Thursday, July 28, 2011

"Change is inevitable... except from a vending machine." As I said in my previous post, July has been an eventful month for Nate and I. We've had some big changes all occurring at one time. On July 20th, we got the keys to our new house in Lake Highlands; Monday I started a new job as the Admission Associate at Good Shepherd Episcopal School; yesterday we started renovations on the house (more details and pictures to follow); and this weekend we'll completely move into the new house. 
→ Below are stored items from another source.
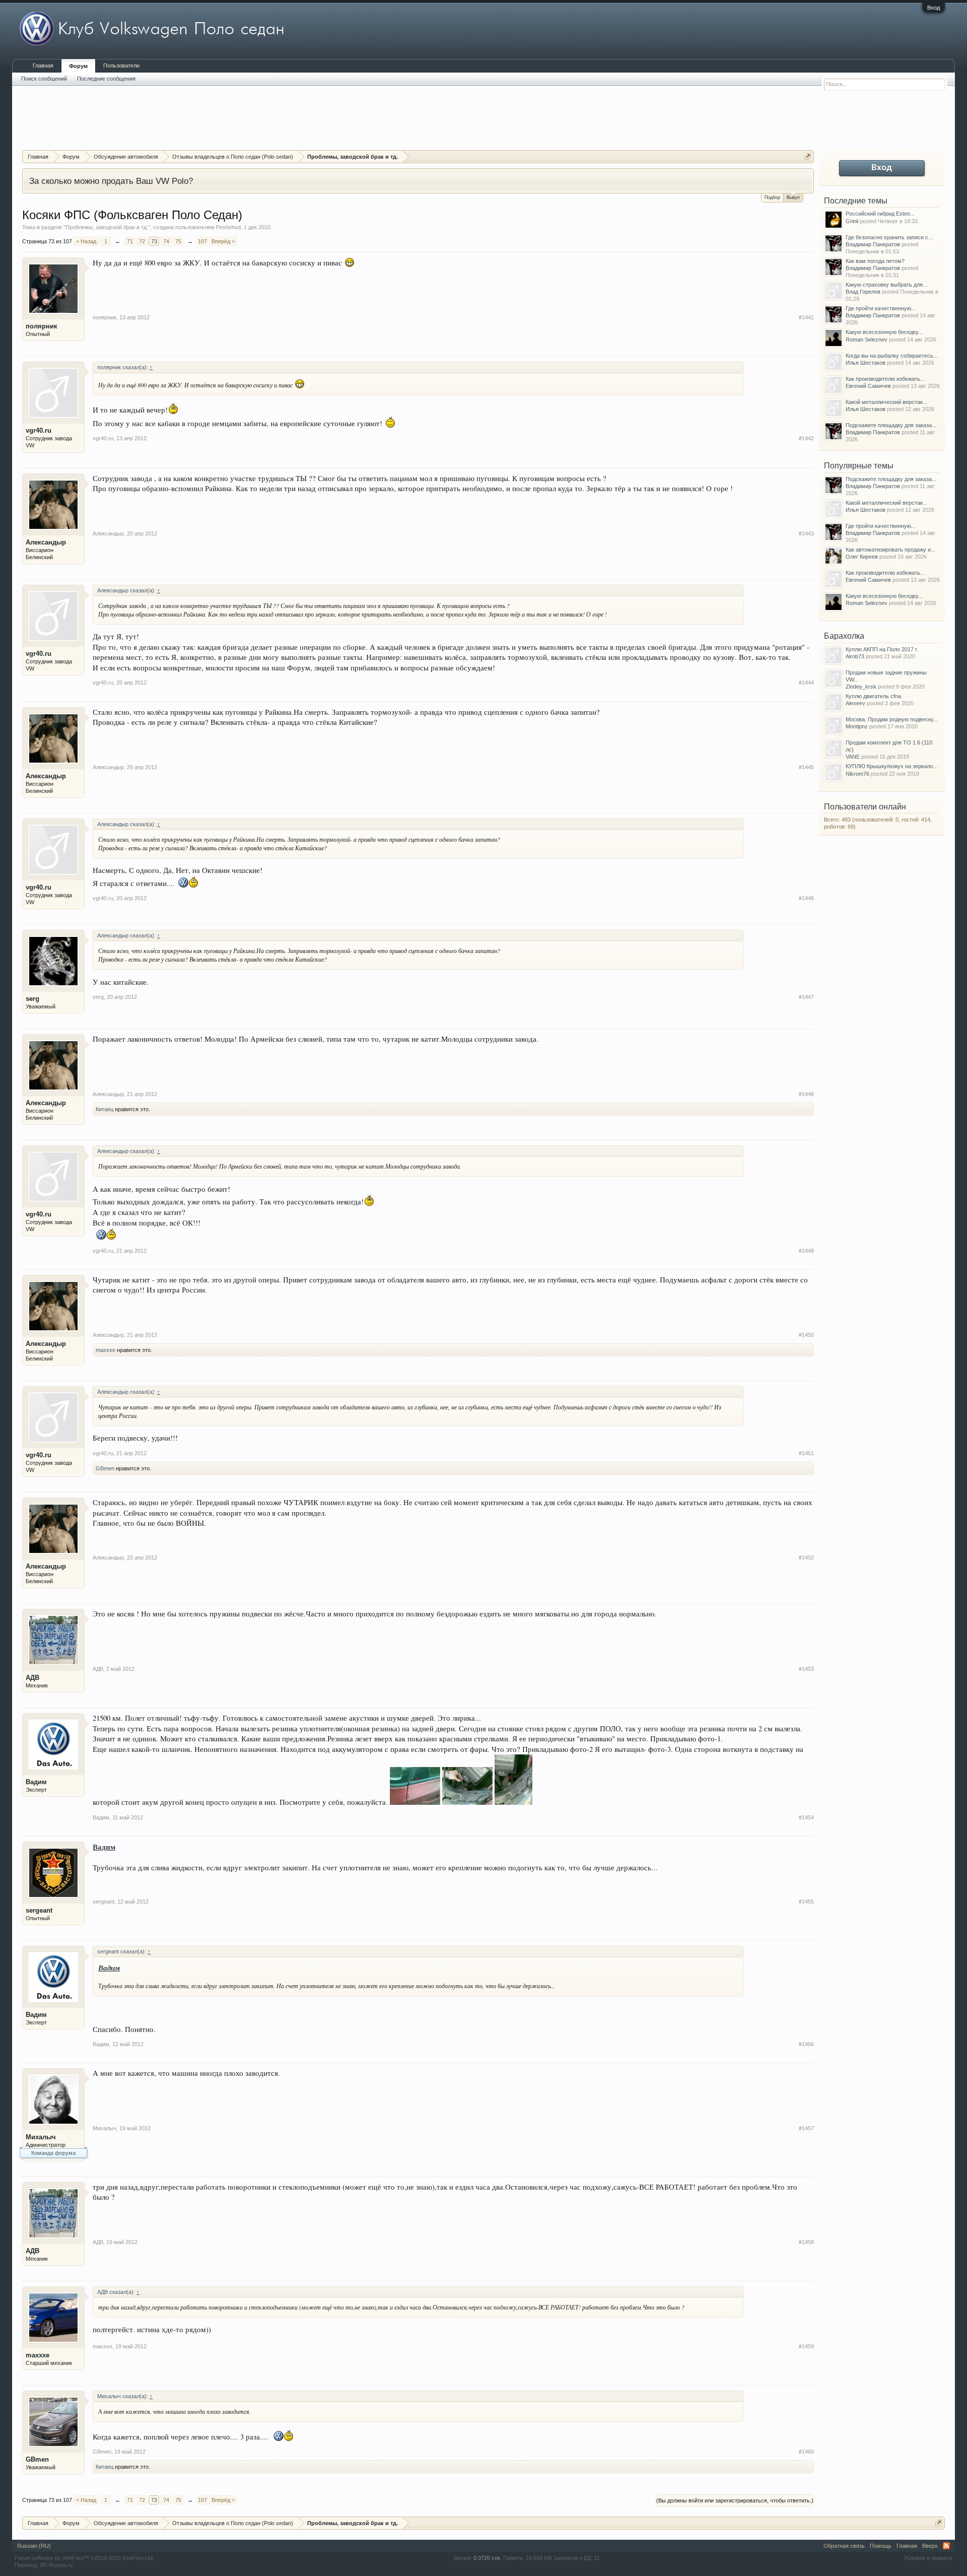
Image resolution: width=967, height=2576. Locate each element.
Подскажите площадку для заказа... (891, 425)
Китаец (104, 1109)
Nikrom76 (857, 774)
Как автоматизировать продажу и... (890, 550)
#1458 (806, 2242)
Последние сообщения (106, 79)
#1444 (806, 683)
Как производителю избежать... (885, 379)
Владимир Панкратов (873, 244)
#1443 (806, 533)
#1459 (806, 2346)
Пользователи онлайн (865, 806)
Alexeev (855, 703)
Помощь (880, 2546)
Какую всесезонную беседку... (884, 332)
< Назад (86, 241)
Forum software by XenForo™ (84, 2558)
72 (142, 241)
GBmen (105, 1468)
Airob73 (855, 656)
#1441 (806, 317)
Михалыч (41, 2137)
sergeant (39, 1910)
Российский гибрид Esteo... (880, 214)
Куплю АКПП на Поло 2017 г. (882, 649)
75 (178, 241)
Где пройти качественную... (881, 308)
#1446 (806, 898)
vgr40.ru (38, 430)
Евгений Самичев (868, 386)
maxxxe (105, 1350)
Through all of this, I have learned so much about the beauty of change. I believe change is necessary for  growth, and sometimes change means taking a risk. Something that has become abundantly clear to me is that most change, even good change, can be scary because you're leaving the comfortable, the familiar, and the memories. My first week at my new job has been an adventure, and I have such confidence that this will be a great and challenging experience. Even knowing that, there are still moments of sadness when I miss my Hockaday friends; I miss the "usual" way of doing things; I miss knowing everyone; and I miss my desk chair with my perfect back support (it's the little things that really matter). At the same time, as excited as Nate and I are about buying and renovating our first home, there's a definite sadness about leaving our rental house. We love the M-streets; we'll miss our long talks on that porch; we'll miss walking to our favorite places on Greenville; most of all, we'll always remember that as our first house we lived in together.

And that's what I'm learning... that grieving or feeling sadness over change isn't only allowed, it's necessary. So this post is a memorable goodbye to several important parts of my life, and also an exciting welcome to new adventures and challenges that are right around the corner!

Friday, July 8, 2011

Jumpin July

Well after weeks of seeing how things "pan out," I feel like I can talk about all of the changes that are going on in the Kotschi household. Yesterday I turned in my resignation at Hockaday. After four years with a wonderful office in a fantastic environment, I am leaving to do admissions at another private school. I'm excited about the opportunity, and I have full confidence that this is where God's leading me.

While Nate and I were waiting to see about my job opportunity, we put an offer on a house in Lake Highlands. This home is a "fixer-uper," but we're very excited about being able to update the house and make it ours. As of now, we're still under contract, so its not official, but if all goes according to plan, we're set to close on July 20th and start renovation on July 25th. I will also start my new job on the 25th, and five days later, Nate and I will move out of our wonderful first home in the M-streets.

This July is one of those times that I'm so thankful that we have great friends who have been encouraging and praying for us. We'll still be needing lots of prayer - for smooth transitions and mostly that we'll keep our sanity. While these changes are all exciting and such a blessing, it's still bittersweet leaving the familiar and the good memories, and as always challenging as we learn to trust God and rely on him for our strength!